The third leading driver is increased competitive pressure (41%). Down 24% from last year, it shows that, as digital transformation becomes more and more common, the playing field becomes increasingly level. Consumers have come to expect modern digital engagement as table stakes, so CX and EX will become ever more important as competitive differentiators.

Also on the rise in 2018 — and surging 102% from last year — is the importance of regulatory and compliance standards as a driver of digital transformation (38%). This driver is clearly motivated by new regulations such as the European Union’s General Data Protection Regulation (GDPR) and the increasing frequency and publicity of data breach scandals.

FIG 5: KEY DRIVERS OF DIGITAL TRANSFORMATION 

LONG- AND SHORT-TERM PRIORITIES FOR DIGITAL TRANSFORMATION EFFORTS

Digital transformation is a long game. At the same time, it has to start somewhere. Over the years, the biggest digital transformation priority for companies has continued to be the customer experience. That work is aimed at fixing and modernizing the customer journey. Once this happens, digital transformation tackles more sweeping efforts that involve multiple groups.

This is why the organizations who are further along the six stages of digital transformation develop customer-centered roadmaps and then divide and conquer against those initiatives across the enterprise. They do so with an eye on the short-term — initiatives starting now or within the next three years — and also factor in the long-term (initiatives now or within the next five-to-10 years) with an emphasis on technologies, business models, and operations.

FIG 6: LONG-TERM VERSUS SHORT-TERM PRIORITIES

Modernizing Touchpoints and Improving CX

In 2018, like in 2017, most digital transformation efforts continue to focus on understanding customers, modernizing touchpoints and journeys, and enabling a more customer-centric and real-time infrastructure. In the short-term, 54% of companies reported that they are fast-tracking e orts to integrate all social, mobile, web, commerce, and service efforts and investments to deliver an integrated, frictionless, omnichannel CX. Fifty-seven percent of companies reported that this is also their long-term priority.

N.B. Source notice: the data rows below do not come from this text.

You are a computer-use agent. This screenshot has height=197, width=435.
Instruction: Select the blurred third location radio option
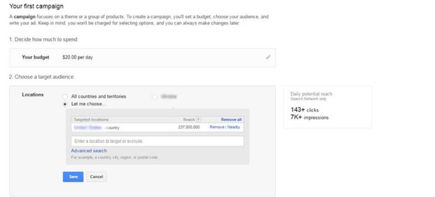tap(154, 96)
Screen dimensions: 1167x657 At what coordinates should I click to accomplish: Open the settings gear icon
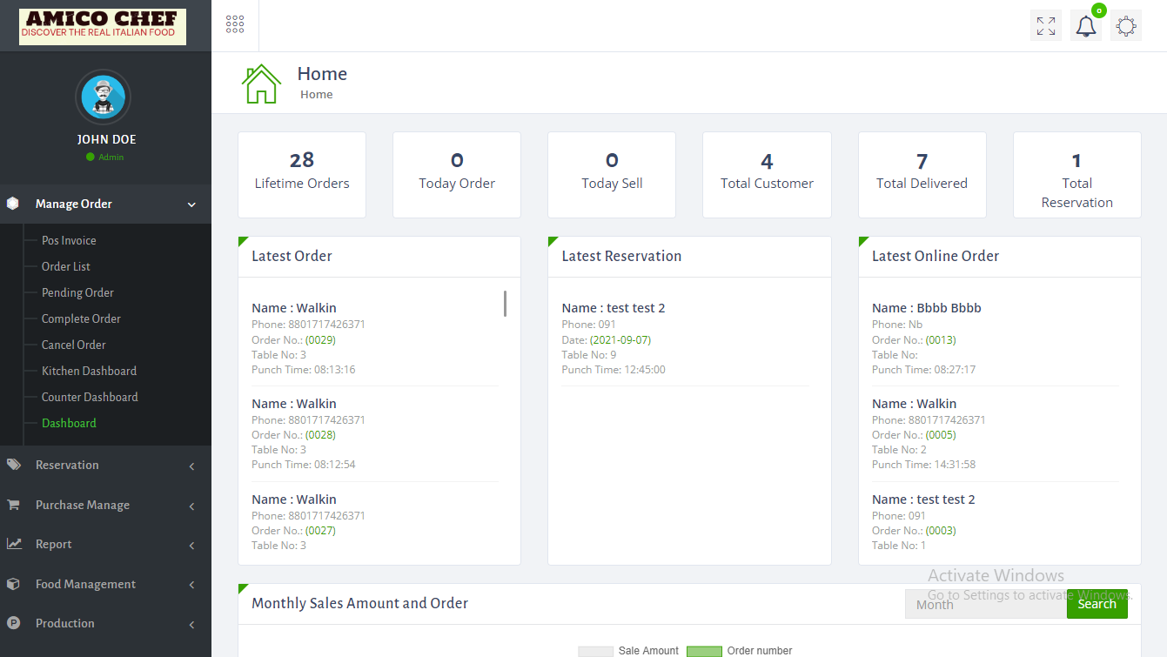[1126, 25]
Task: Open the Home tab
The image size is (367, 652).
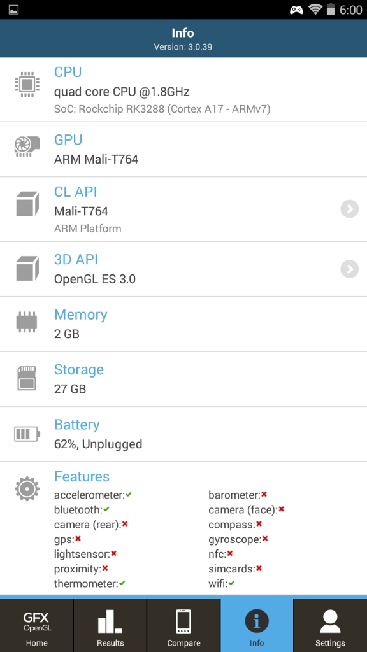Action: [36, 625]
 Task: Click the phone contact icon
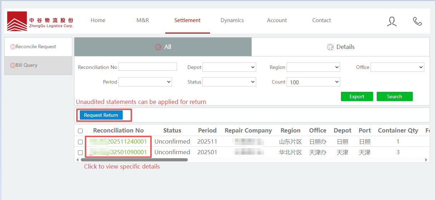[x=417, y=21]
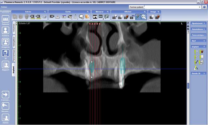Click the add implant icon
This screenshot has height=125, width=208.
point(196,51)
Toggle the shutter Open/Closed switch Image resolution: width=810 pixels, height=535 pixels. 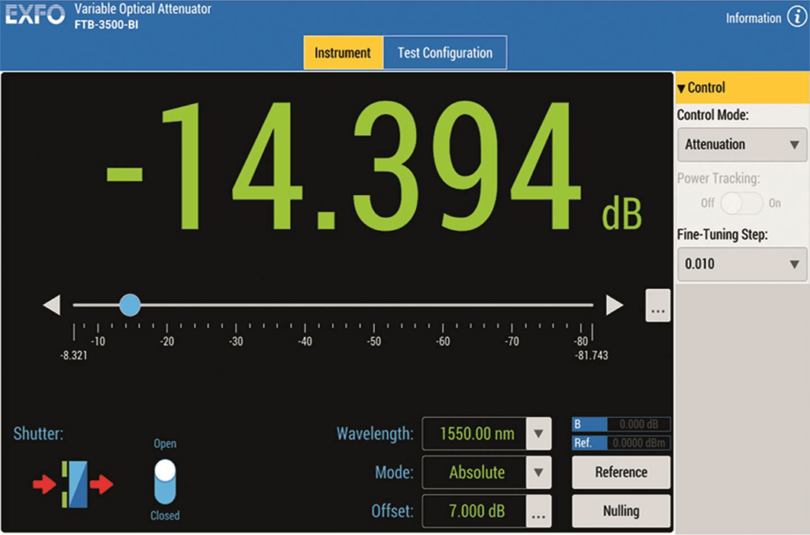(x=165, y=482)
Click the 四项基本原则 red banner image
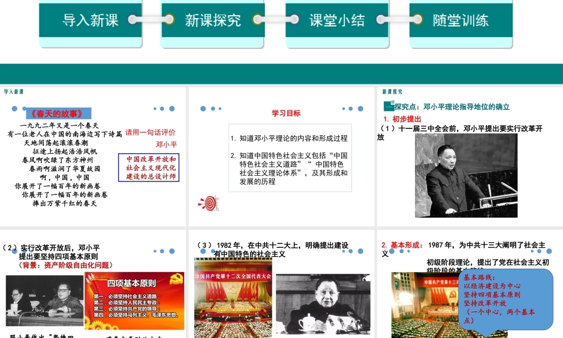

This percentage is up 21% from 2017, which is expected given that technology isn’t going to stop evolving — and neither are customer behaviors and expectations. Customer touchpoints must be updated continuously as fractured, dated, or unintuitive ones impair the customer experience and introduce fissures into customer relationships and loyalty over time.

CX-focused efforts represent a significant cluster of short and long-term digital transformation priorities as well. These represent immediate areas of opportunity, but also show that companies are focusing on keeping customer touchpoints up-to-date and relevant in the long term. They recognize that, as their customers become more and more comfortable with mobile and emerging technologies, they need to understand these connected customers’ shifting expectations and preferences better through real-time data and analytics. Additionally, they need to employ new programs and services that consistently meet the needs of their connected customers.

Focusing on Technological and Operational Upgrades to build a foundation of innovation and agility

For lasting, impactful change, companies have to focus beyond CX to transform core operational foundations so they can compete and innovate more efficiently. For example, in addition to focusing on CX, companies we surveyed are prioritizing — both in the short term (45%) and the long term (49%) — the development of an agile IT infrastructure and technologies with increased flexibility, manageability and security.

We also learned that 34% of companies are accelerating and sustaining formal innovation programs now and in the future. But only 24% of companies surveyed reported that formalizing innovation efforts or creating an innovation team to test new digital concepts was a short-term priority of theirs — and only 14% of them reported that this was a long- term focus for them. Our research shows that companies that are most advanced in their digital transformation efforts are both adaptive and innovative.

That only one-third of companies prioritize creating a formal innovation program — and even fewer believe it’s important to the long-term success of their transformation efforts — is worrisome. Innovation deserves greater attention. To develop a sense of urgency around this need, digital transformation groups and executives must demonstrate its value and ROI across the organization.

Shining a Light on the Human Factors Associated with Digital Transformation

This year, we also observed companies placing an increased importance on digital transformation initiatives around workplace dynamics, collaboration, communication, decision-making, employee experience, and organizational culture. Twenty-eight percent of organizations are funding transformation initiatives to improve operational agility and to modernize policies and processes so they can more rapidly adapt to change. Twenty-seven percent reported this is a long-term focus of theirs as well.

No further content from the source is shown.